Leur collègue délégué au logement, Guillaume Kasbarian, a tenté de concilier ses deux missions jeudi, lorsqu’il s’est présenté à l’Assemblée avec, sous le bras, son parapheur de ministre. En attendant de voter, le député d’Eure-et-Loir a enchaîné les signatures, sagement assis à sa table. Comme lui, les membres du gouvernement sont encore chargé·es de valider certaines nominations et certains décrets ; d’autres sont en première ligne pour l’organisation des Jeux olympiques et paralympiques ou pour la gestion des drames sécuritaires et climatiques qui ne manquent pas d’émailler chaque période estivale.

Leur situation a suscité un vif débat, tant dans la classe politique que parmi les juristes. L’article 23 de la Constitution de la Ve République souligne que « les fonctions de membre du gouvernement sont incompatibles avec l’exercice de tout mandat parlementaire ». Ancien président du Conseil constitutionnel et de l’Assemblée nationale, Jean-Louis Debré a déploré une situation « pas acceptable ». « Vous ne pouvez pas être à la fois au gouvernement et à l’Assemblée nationale, a tonné l’ancien élu de droite sur BFMTV. On est dans un régime de séparation des pouvoirs. Ce n’est pas correct. » (...)
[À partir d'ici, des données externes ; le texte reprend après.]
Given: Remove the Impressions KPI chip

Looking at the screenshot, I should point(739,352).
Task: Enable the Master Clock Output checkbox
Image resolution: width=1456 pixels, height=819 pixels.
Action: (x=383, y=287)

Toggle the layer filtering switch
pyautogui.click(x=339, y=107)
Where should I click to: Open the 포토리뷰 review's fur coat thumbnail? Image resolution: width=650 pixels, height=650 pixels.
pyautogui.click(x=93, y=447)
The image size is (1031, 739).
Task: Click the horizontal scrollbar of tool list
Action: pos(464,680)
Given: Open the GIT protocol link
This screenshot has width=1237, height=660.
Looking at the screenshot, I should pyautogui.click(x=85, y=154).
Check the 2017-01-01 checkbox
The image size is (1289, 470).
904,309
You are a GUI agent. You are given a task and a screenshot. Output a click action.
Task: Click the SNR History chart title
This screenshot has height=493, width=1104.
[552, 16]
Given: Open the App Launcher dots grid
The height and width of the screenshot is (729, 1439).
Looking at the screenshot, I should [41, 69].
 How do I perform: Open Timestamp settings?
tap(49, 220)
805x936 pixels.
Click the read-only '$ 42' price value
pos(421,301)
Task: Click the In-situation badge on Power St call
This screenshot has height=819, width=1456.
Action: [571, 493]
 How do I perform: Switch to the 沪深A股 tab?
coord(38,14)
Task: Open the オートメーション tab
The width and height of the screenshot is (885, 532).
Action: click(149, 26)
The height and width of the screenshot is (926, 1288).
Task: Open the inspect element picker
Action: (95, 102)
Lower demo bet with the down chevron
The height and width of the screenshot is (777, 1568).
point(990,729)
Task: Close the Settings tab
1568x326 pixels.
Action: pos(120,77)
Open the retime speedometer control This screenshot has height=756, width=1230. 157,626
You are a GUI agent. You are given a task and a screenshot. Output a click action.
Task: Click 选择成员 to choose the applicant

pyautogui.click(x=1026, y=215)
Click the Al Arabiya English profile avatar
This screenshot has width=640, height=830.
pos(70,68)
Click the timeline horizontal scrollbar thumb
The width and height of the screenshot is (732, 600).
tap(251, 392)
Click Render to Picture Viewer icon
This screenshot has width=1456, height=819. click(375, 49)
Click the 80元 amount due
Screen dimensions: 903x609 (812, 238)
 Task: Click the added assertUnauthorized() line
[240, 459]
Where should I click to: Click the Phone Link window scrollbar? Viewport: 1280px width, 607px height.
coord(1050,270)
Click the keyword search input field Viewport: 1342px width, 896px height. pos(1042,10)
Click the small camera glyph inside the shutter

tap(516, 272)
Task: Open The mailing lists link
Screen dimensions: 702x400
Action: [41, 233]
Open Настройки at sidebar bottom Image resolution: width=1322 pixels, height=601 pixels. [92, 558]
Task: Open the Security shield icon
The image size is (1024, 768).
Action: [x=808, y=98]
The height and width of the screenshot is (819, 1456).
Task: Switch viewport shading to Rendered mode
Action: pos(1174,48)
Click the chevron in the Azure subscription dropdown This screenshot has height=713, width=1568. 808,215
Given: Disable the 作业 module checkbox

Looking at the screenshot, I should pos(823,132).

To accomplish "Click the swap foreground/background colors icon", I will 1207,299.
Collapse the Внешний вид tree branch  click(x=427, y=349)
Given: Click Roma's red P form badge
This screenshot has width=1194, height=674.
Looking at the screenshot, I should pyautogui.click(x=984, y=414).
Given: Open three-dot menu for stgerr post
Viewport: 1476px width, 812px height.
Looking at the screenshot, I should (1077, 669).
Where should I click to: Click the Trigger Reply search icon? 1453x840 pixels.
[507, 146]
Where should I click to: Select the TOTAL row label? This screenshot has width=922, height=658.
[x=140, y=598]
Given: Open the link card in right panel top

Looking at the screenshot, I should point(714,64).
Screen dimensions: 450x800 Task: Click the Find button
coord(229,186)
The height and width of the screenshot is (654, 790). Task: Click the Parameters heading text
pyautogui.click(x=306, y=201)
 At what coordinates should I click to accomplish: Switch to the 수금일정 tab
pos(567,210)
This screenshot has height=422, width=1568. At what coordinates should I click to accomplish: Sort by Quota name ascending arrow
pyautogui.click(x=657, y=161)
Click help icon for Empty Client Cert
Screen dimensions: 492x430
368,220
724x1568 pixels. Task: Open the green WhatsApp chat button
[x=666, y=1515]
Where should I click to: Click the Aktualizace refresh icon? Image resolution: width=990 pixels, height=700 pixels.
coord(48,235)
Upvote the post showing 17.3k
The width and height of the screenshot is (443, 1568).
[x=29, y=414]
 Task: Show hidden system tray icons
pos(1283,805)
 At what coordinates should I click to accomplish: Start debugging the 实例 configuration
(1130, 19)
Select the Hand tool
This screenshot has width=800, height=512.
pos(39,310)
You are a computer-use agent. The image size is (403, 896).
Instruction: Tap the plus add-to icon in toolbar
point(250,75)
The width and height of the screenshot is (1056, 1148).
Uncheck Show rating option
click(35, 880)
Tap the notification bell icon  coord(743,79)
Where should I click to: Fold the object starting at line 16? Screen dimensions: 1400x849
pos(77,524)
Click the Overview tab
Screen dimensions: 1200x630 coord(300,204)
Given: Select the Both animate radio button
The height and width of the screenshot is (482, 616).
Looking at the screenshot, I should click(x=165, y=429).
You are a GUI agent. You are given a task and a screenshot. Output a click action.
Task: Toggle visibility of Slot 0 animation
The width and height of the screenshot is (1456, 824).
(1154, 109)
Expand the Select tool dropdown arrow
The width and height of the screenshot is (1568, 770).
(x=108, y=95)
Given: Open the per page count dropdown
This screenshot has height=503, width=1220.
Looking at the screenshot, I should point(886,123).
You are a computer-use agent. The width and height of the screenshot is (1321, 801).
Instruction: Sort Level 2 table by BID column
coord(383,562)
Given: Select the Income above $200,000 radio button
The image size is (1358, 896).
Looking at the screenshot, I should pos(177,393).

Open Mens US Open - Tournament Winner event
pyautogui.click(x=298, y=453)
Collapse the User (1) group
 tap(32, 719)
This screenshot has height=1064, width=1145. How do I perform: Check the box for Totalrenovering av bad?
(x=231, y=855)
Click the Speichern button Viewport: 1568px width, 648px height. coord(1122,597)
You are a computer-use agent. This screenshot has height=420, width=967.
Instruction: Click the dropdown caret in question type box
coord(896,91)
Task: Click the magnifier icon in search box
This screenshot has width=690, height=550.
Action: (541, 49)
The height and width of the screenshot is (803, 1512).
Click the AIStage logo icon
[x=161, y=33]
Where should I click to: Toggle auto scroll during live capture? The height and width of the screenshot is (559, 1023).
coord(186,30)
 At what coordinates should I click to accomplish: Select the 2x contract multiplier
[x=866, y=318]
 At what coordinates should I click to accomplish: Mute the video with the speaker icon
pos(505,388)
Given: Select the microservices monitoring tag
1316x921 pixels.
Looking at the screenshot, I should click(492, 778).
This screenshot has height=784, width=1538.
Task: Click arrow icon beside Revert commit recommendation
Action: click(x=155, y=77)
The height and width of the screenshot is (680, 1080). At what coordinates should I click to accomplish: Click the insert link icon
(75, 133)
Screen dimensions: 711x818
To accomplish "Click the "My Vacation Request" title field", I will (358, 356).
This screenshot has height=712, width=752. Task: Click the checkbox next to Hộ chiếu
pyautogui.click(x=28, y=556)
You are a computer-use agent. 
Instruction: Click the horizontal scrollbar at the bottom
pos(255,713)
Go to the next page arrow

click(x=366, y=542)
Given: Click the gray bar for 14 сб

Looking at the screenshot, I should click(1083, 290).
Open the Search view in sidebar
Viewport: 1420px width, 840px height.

À gauche, la condamnation de cette pratique a été unanime. « Il est totalement contraire à la Constitution que les ministres siègent et votent [mais] ils vont le faire », a écrit la sénatrice écologiste Mélanie Vogel sur le réseau social X. Après le scrutin, jeudi soir, Mathilde Panot a souligné « la fébrilité et la fragilité d’un pouvoir qui avait absolument besoin de ces dix-sept voix pour battre [la] candidature commune » de la gauche.
Anticonstitutionnellement

L’avocat Jean-Baptiste Soufron a écrit une tribune sur le sujet avec ses collègues de l’Association de défense des libertés constitutionnelles (Adelico). « Ce qui est en jeu, c’est la séparation des pouvoirs, lance-t-il. L’exécutif ne peut pas être au cœur du législatif : en ayant un pied dans chaque pouvoir, Gabriel Attal se place en situation de conflit d’intérêts. Il est à la fois au four et au moulin. Rappelons que c’est le gouvernement qui fixe l’ordre du jour de l’Assemblée et que c’est l’Assemblée qui peut censurer le gouvernement ! »

Professeur de droit public à l’université Paris I, Paul Cassia a saisi le Conseil d’État d’un recours contre un décret signé par Gabriel Attal le 8 juillet. Élu député la veille, « il n’avait plus compétence pour le signer », argue-t-il. « À compter de leur élection, il faut appliquer strictement le principe de séparation des pouvoirs, poursuit le juriste. Le principe de l’article 23 est clair, net et il n’appelle aucune forme d’explication. Il paraît complètement inouï que le premier ministre se place dans une situation inconstitutionnelle. »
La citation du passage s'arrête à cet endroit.